Issue by afader
Wed Mar 18 16:42:32 2015
Originally opened as https://github.com/allenai/okcorpus/issues/40
Right now, we are using Brown clusters for a notion of word similarity in OKC. The benefit of this is that the clusters are discrete and prefix-based, so we can easily add them as token annotations in BlackLab. The disadvantages are:
- It only works on single words (no multiword phrases)
- It's very, very slow
- It may not be the best way to compute similarity
I was playing around with word2vec, and the results on the ACL corpus are great.
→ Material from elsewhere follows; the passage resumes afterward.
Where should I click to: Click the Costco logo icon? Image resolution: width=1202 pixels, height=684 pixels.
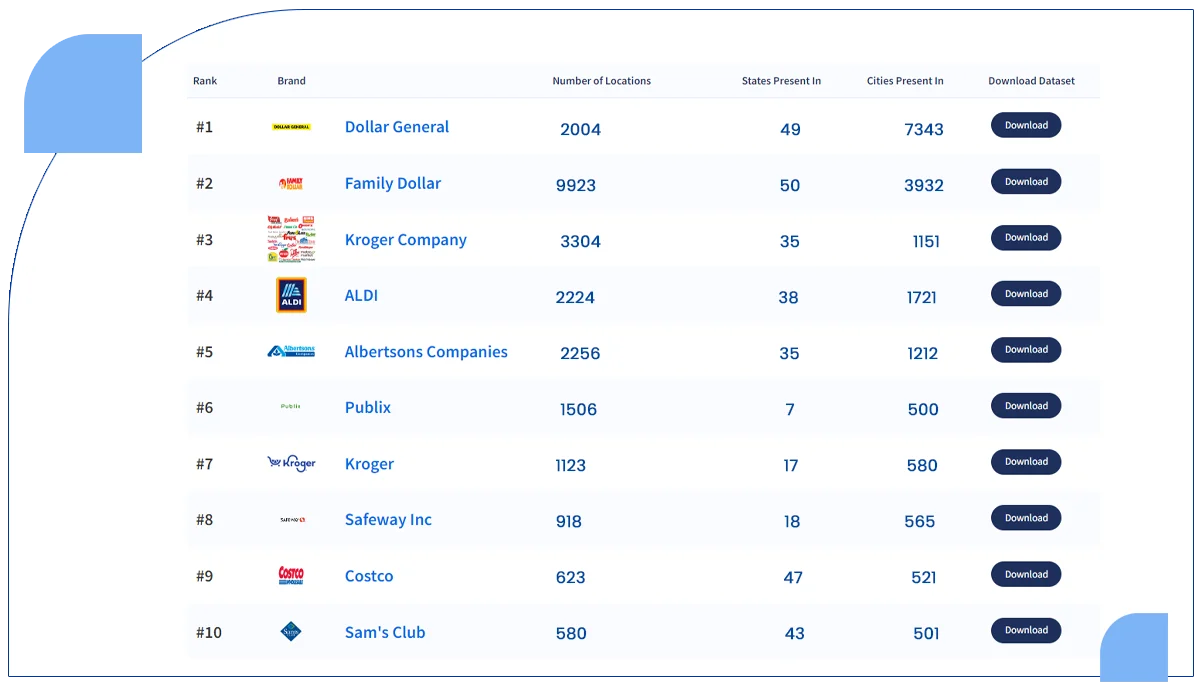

For example, here are the phrases most similar to information_extraction
:
Word Cosine distance
------------------------------------------------------------------------
text_mining 0.826766
question_answering 0.796270
knowledge_extraction 0.772408
ontology_learning 0.764749
automatic_summarization 0.752856
automatic_text_summarization 0.748179
ie 0.742152
entity_extraction 0.737166
knowledge_discovery 0.737004
fact_extraction 0.735164
image_retrieval 0.731172
information_retrieval 0.725849
biomedical_information_extraction 0.723953
information_fusion 0.721746
applications_such_as_information_extraction 0.721209
literature_mining 0.716144
relation_extraction 0.713560
text_summarization 0.710251
named_entity_recognition 0.708391
record_linkage 0.705008
text_understanding 0.704244
such_as_information_retrieval 0.698317
such_as_information_extraction 0.698231
ontology_population 0.697375
information_extraction_systems 0.694957
many_natural_language_processing_tasks 0.686736
opinion_mining 0.684321
open_domain 0.683641
entity_recognition 0.682989
cross_-_language_retrieval 0.681546
question_answering_systems 0.681245
document_classification 0.680587
computer_vision 0.679659
named_entity_extraction 0.679576
textual_entailment_recognition 0.677568
named_-_entity_recognition 0.675705
natural_language_processing 0.675098
data_mining 0.674606
applications_such_as_question_answering 0.674527
opinion_extraction 0.673862
Here are the most similar phrases to outperforms
:
Word Cosine distance
------------------------------------------------------------------------
performs_better_than 0.914765
significantly_outperforms 0.894385
outperformed 0.879147
improves_over 0.859142
performs_much_better_than 0.842823
performs_worse_than 0.832298
consistently_outperforms 0.831501
outperforms_both 0.828320
clearly_outperforms 0.821622
performs_significantly_better_than 0.817346
is_superior_to 0.816786
beats 0.806530
performed_better_than 0.805698
performs_slightly_better_than 0.804796
outperforming 0.800169
performs_as_well_as 0.792212
still_outperforms 0.788039
outperforms_all 0.785506
does_better_than 0.784221
also_outperforms 0.782234
achieves_better_performance_than 0.774746
surpasses 0.770587
significantly_outperformed 0.770434
works_better_than 0.765581
can_outperform 0.762990
model_outperforms 0.762042
slightly_outperforms 0.759185
does_not_outperform 0.758555
our_model_outperforms 0.757645
substantially_outperforms 0.752425
underperforms 0.751935
method_outperforms 0.749556
always_outperforms 0.740629
performs_best 0.736030
performs_comparably_to 0.735505
performed_worse_than 0.734069
approach_outperforms 0.733126
is_consistently_better_than 0.729947
models_outperform 0.723421
even_outperforms 0.722097
So, word2vec is:
- Many orders of magnitude faster than Brown clustering
- Works on multiword phrases
- Looks really good
I think that using this information could have a big impact on usability, since you can stop having to think in terms of single words, but still get a good notion of similarity.
The downside is that multiword phrases cannot be indexed like Brown clusters.
To add word2vec similarity into OKC, we can do the following:
- Add a new web API
similarPhrases(phrase: Seq[String], threshold: Double): Seq[Seq[String]]
that returns the phrases that have similarity within the given threshold
- Have the slider in the UI control the threshold
- The phrases returned by
similarPhrases
are combined into a disjunction, which can then be queried against the index
@dirkgr and @chrisc36 any thoughts/opinions on this?